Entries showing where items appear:
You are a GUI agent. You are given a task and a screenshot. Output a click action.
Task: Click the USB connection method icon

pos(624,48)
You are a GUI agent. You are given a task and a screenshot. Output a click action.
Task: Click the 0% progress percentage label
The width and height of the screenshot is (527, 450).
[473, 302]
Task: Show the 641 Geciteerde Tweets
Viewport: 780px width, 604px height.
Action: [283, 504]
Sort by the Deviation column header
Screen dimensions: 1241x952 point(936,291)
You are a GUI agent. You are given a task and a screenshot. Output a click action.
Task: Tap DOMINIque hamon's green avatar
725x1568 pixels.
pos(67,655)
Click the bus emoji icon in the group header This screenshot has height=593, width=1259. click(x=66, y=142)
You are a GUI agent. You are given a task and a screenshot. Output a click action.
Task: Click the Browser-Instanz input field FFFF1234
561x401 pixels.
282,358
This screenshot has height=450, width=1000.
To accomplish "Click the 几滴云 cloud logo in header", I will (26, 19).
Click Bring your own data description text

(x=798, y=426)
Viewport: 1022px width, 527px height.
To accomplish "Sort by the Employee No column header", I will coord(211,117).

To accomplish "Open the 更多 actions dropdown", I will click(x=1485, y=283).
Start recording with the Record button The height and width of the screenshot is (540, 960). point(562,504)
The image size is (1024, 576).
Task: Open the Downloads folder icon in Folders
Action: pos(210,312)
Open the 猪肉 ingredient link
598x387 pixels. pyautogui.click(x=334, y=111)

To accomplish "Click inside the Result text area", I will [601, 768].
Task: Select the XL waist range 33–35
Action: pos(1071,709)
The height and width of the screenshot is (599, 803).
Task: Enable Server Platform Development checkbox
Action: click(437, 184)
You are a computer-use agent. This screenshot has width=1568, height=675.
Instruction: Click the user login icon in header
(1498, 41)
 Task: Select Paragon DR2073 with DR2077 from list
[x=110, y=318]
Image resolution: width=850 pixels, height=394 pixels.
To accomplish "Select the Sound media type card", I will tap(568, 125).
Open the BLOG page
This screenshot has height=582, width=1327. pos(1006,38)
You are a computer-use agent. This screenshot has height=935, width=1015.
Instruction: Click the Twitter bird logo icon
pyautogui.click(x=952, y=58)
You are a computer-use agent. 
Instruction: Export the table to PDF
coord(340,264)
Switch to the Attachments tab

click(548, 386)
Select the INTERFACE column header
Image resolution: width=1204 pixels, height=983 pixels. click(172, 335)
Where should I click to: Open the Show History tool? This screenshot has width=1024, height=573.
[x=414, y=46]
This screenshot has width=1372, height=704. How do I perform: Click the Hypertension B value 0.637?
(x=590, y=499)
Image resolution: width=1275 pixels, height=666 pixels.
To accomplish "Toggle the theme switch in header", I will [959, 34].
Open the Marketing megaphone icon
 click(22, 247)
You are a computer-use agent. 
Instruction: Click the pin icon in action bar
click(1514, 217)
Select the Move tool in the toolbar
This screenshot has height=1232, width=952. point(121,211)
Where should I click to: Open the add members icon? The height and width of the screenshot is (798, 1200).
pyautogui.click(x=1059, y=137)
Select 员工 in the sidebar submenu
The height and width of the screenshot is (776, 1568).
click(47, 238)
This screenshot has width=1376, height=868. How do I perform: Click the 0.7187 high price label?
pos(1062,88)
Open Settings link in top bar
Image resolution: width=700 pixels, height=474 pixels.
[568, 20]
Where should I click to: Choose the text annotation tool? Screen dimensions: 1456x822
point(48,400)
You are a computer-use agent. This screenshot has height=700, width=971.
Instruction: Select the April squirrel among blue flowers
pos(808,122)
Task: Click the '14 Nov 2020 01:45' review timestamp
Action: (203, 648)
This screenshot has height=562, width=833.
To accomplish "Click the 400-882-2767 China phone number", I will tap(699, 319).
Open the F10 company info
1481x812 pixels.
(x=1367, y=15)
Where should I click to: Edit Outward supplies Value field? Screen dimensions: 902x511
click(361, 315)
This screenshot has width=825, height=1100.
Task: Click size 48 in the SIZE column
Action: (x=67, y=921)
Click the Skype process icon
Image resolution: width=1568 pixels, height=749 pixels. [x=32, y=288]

• **What the task asks**: Give every one of the rows above as a numbered list, with blank lines omitted.

• **Answer to the problem**:
1. You are a GUI agent. You are given a task and a screenshot. Output a click action.
2. Task: Click the USB connection method icon
3. pos(624,48)
4. You are a GUI agent. You are given a task and a screenshot. Output a click action.
5. Task: Click the 0% progress percentage label
6. The width and height of the screenshot is (527, 450).
7. [473, 302]
8. Task: Show the 641 Geciteerde Tweets
9. Viewport: 780px width, 604px height.
10. Action: [283, 504]
11. Sort by the Deviation column header
12. Screen dimensions: 1241x952 point(936,291)
13. You are a GUI agent. You are given a task and a screenshot. Output a click action.
14. Task: Tap DOMINIque hamon's green avatar
15. 725x1568 pixels.
16. pos(67,655)
17. Click the bus emoji icon in the group header This screenshot has height=593, width=1259. click(x=66, y=142)
18. You are a GUI agent. You are given a task and a screenshot. Output a click action.
19. Task: Click the Browser-Instanz input field FFFF1234
20. 561x401 pixels.
21. 282,358
22. This screenshot has height=450, width=1000.
23. To accomplish "Click the 几滴云 cloud logo in header", I will (26, 19).
24. Click Bring your own data description text
25. (x=798, y=426)
26. Viewport: 1022px width, 527px height.
27. To accomplish "Sort by the Employee No column header", I will coord(211,117).
28. To accomplish "Open the 更多 actions dropdown", I will click(x=1485, y=283).
29. Start recording with the Record button The height and width of the screenshot is (540, 960). point(562,504)
30. The image size is (1024, 576).
31. Task: Open the Downloads folder icon in Folders
32. Action: pos(210,312)
33. Open the 猪肉 ingredient link
34. 598x387 pixels. pyautogui.click(x=334, y=111)
35. To accomplish "Click inside the Result text area", I will [601, 768].
36. Task: Select the XL waist range 33–35
37. Action: pos(1071,709)
38. The height and width of the screenshot is (599, 803).
39. Task: Enable Server Platform Development checkbox
40. Action: click(437, 184)
41. You are a computer-use agent. This screenshot has width=1568, height=675.
42. Instruction: Click the user login icon in header
43. (1498, 41)
44.  Task: Select Paragon DR2073 with DR2077 from list
45. [x=110, y=318]
46. Image resolution: width=850 pixels, height=394 pixels.
47. To accomplish "Select the Sound media type card", I will tap(568, 125).
48. Open the BLOG page
49. This screenshot has height=582, width=1327. pos(1006,38)
50. You are a computer-use agent. This screenshot has height=935, width=1015.
51. Instruction: Click the Twitter bird logo icon
52. pyautogui.click(x=952, y=58)
53. You are a computer-use agent. 
54. Instruction: Export the table to PDF
55. coord(340,264)
56. Switch to the Attachments tab
57. click(548, 386)
58. Select the INTERFACE column header
59. Image resolution: width=1204 pixels, height=983 pixels. click(172, 335)
60. Where should I click to: Open the Show History tool? This screenshot has width=1024, height=573.
61. [x=414, y=46]
62. This screenshot has width=1372, height=704. How do I perform: Click the Hypertension B value 0.637?
63. (x=590, y=499)
64. Image resolution: width=1275 pixels, height=666 pixels.
65. To accomplish "Toggle the theme switch in header", I will [959, 34].
66. Open the Marketing megaphone icon
67.  click(22, 247)
68. You are a computer-use agent. 
69. Instruction: Click the pin icon in action bar
70. click(1514, 217)
71. Select the Move tool in the toolbar
72. This screenshot has height=1232, width=952. point(121,211)
73. Where should I click to: Open the add members icon? The height and width of the screenshot is (798, 1200).
74. pyautogui.click(x=1059, y=137)
75. Select 员工 in the sidebar submenu
76. The height and width of the screenshot is (776, 1568).
77. click(47, 238)
78. This screenshot has width=1376, height=868. How do I perform: Click the 0.7187 high price label?
79. pos(1062,88)
80. Open Settings link in top bar
81. Image resolution: width=700 pixels, height=474 pixels.
82. [568, 20]
83. Where should I click to: Choose the text annotation tool? Screen dimensions: 1456x822
84. point(48,400)
85. You are a computer-use agent. This screenshot has height=700, width=971.
86. Instruction: Select the April squirrel among blue flowers
87. pos(808,122)
88. Task: Click the '14 Nov 2020 01:45' review timestamp
89. Action: (203, 648)
90. This screenshot has height=562, width=833.
91. To accomplish "Click the 400-882-2767 China phone number", I will tap(699, 319).
92. Open the F10 company info
93. 1481x812 pixels.
94. (x=1367, y=15)
95. Where should I click to: Edit Outward supplies Value field? Screen dimensions: 902x511
96. click(361, 315)
97. This screenshot has width=825, height=1100.
98. Task: Click size 48 in the SIZE column
99. Action: (x=67, y=921)
100. Click the Skype process icon
101. Image resolution: width=1568 pixels, height=749 pixels. [x=32, y=288]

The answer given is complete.